*** Data to use ***
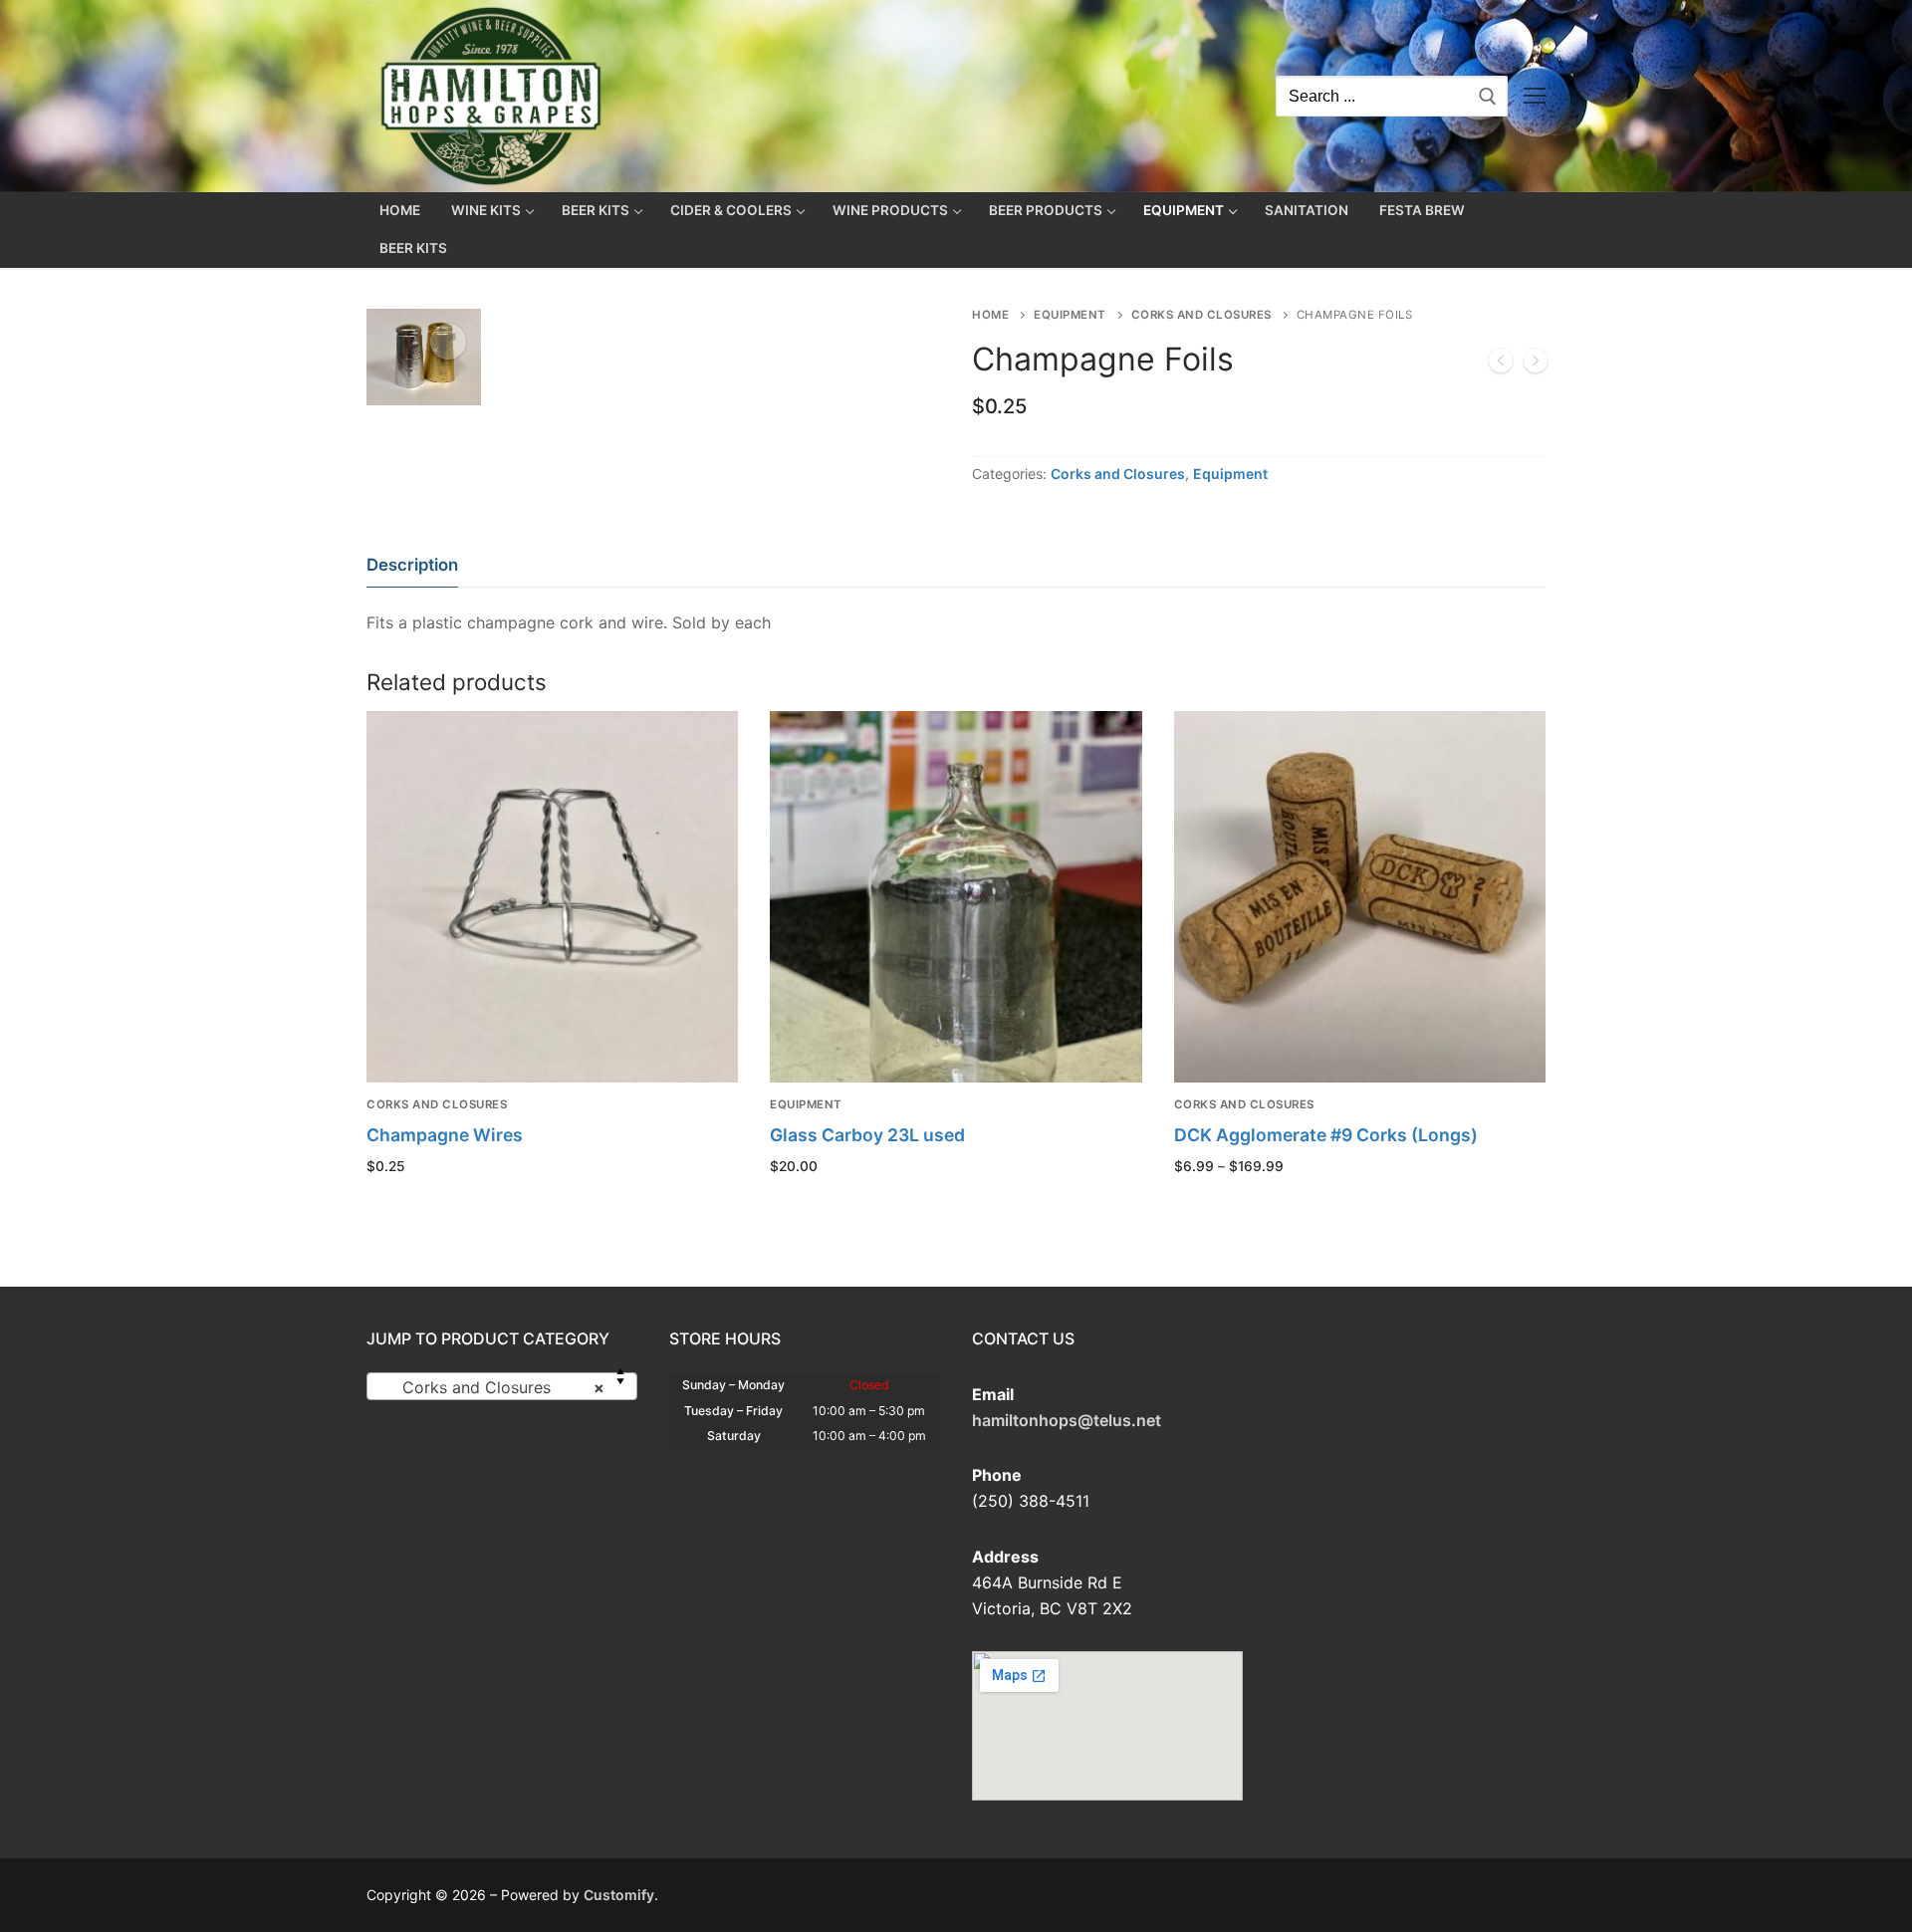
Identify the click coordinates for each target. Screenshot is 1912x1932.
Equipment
*** End of Data to use ***
*** Data to use ***
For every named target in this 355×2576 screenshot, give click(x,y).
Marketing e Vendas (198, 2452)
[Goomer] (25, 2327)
*** End of Data to use ***
About this exercise — Pull out each line of the listing that holds the string "click".

Result of this task —
Identify the click coordinates for each target. Screenshot is 1912x1932.
For every named target in this 355×2576 screenshot, give click(x,y).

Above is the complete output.